--- Kaynak metin ---
* * * * * * * * *

Arap dünyası, Batı ve İsrail'deki birçokları şimdi Türkiye'deki ve Arap ülkelerindeki siyasi İslamcıların deneyimlerini karşılaştırmalı ve zıtlıkları ortaya koyarak sormalı: ABD ve AB'nin Türkiye'deki İslamcı demokratların zaferine yaklaşımıyla, Arap dünyasındaki ve özellikle Filistin'deki Hamas gibi muzaffer İslamcılara yönelik yaptırımcı ve kuşatmacı yaklaşımları arasında neden böylesine göze çarpan bir farklılık söz konusu?
Daha önce Türkiye'de İslamcı partilerin izlediği rota, 1990'larda iki kez yasaklandı ve silahlı kuvvetlerce def edilmesi eninde sonunda AKP pragmatizminin ve realizminin yolunu açtı. Bu durum, yalnızca partiyi yeni bir zafere taşımakla kalmadı aynı zamanda bir demokrasideki en önemli güç olan düşünen, oy veren vatandaşların onayıyla alınan güçlü desteğin bu hafta ortaya konulmasına da vesile oldu.
Bu haftaki zafer özellikle anlamlı. Zira bu, Türkiye'nin laik sistemini gerçek ya da hayali herhangi bir İslamcı tehdit karşısında korumak için müdahele edebileceklerini açıkça ortaya koyan silahlı kuvvetlerin zor kullanma taktiklerine tokat niteliğindeydi. Hem seçmenler hem de AKP Türk laikliğine, demokrasisine, yasalarına, ekonomik reformuna ve AB'ye üyelik arzusuna bağlılıklarını bir kez daha gösterdi.
Seçim bir çırpıda şunu yaptı: Ortadoğu'daki yönetim ve siyasi değerlere dair asırlardır süren oryantalist çarpıtmaların yerine, bizim için en önemli ders mahiyetinde, modern Türkiye'ye yönelik şu yegâne ve aleni teyidi yerleştirdi: Aslında tek bir süreç içinde demokrasiyi, milliyetçiliği, laikliği, cumhuriyetçiliği, anayasallığı, istikrarı, başarıyı ve İslamı uzlaştırmak kolay. Bu süreç, tüm yasal aktörlerin yer aldığı ve kazananın yönetmesine izin verilen dürüst demokrasiyi kapsıyor.
ABD ve AB, geçen 20 yıl boyunca Türkiye'nin siyasi sistemine akıllıca müdahil olarak sistemi ülkenin işine yarayan liberal insan hakları kuralları ve ekonomik reformlardan oluşan bir birleşime teşvik etti. Ordu, meşru bir biçimde seçilen yönetimlere yol açmak gerektiğini kabullendi. AKP ve onun öncülü İslamcı partiler de, yalnızca ordu ya da Batı tarafından değil, Türklerin çoğunluğunca belirlenen kurallara bağlı kalmak zorunda olduklarını öğrendi.

* * * * * * * * *

--- Kayıtlı veriler ---
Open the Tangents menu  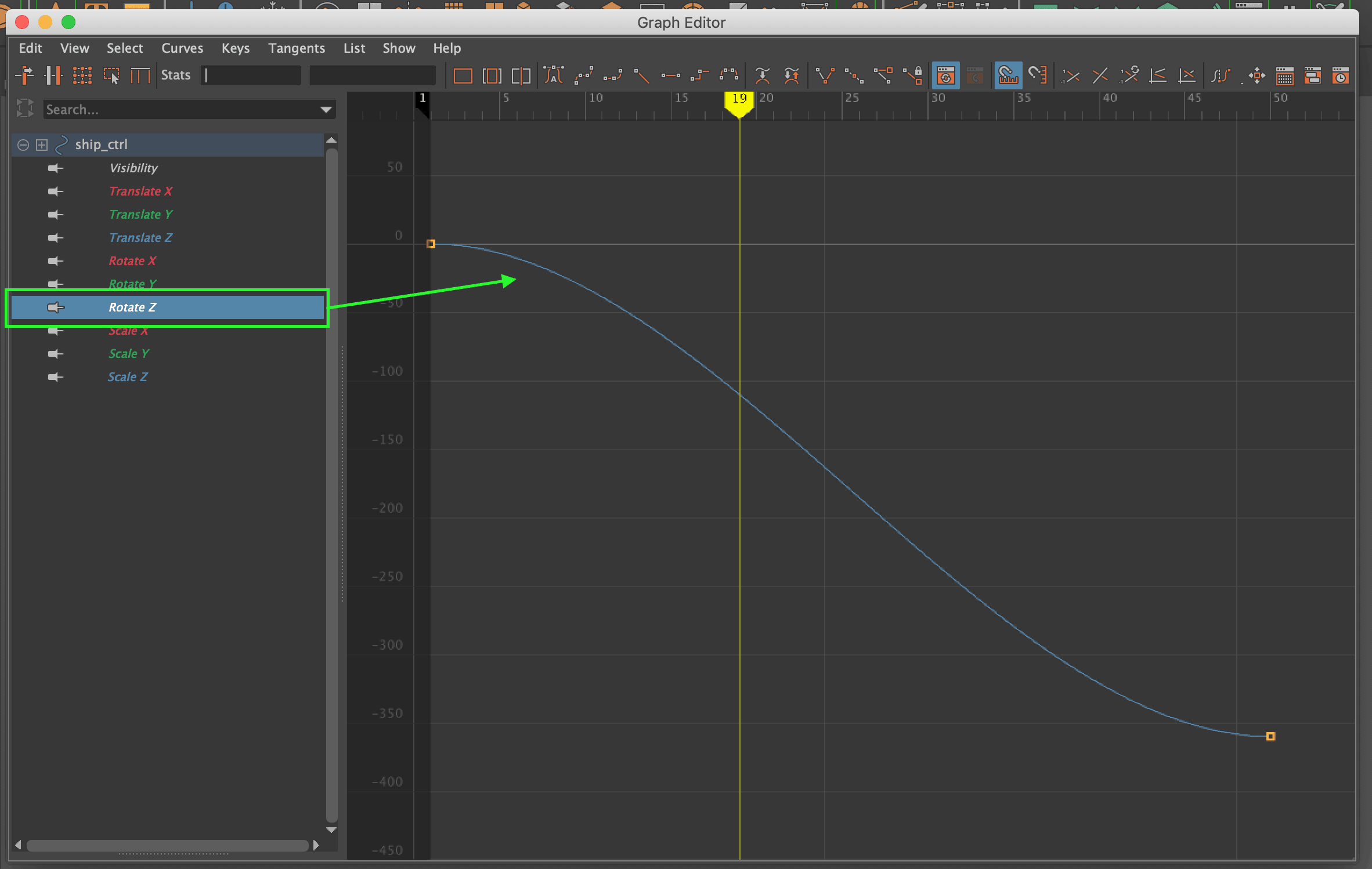296,48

* * * * * * * * *

--- Göreviniz ---
AKP'nin seçim zaferini ele alan yazının devamını, son cümlesinden sonra başlayarak yazın.

--- Yazılı yanıt ---
AKP'nin tekrarlanan başarısı, demokratik bir seçim sistemi, laik bir kamusal alan, büyüyen bir ekonomi ve milli Türk gururundan yararlanıp aynı zamanda İslami değerlerin onaylanmasını isteyen Türklerin çoğunluğunun iradesini saptayıp buna cevap vermek konusundaki kabiliyetini yansıtıyor. Sonuçta, Türkiye'de anayasal meseleler, etkileyici bir biçimde, seçimler, barışçıl gösteriler, mahkemeler, medya ve kamuoyu vicdanı alanlarında sorgulanıyor.
Peki bu süreç neden hiçbir Arap ülkesinde işlemiyor? Temel unsurlardan biri aslında Arap dünyasında mevcut: İslamcılar, 1980'lerin sonundan bu yana Lübnan, Filistin, Yemen, Kuveyt, Ürdün, Fas ve Mısır'da tanık olduğumuz biçimde, demokratik ve seçim siyasetine katılma iradesinde birleşiyor.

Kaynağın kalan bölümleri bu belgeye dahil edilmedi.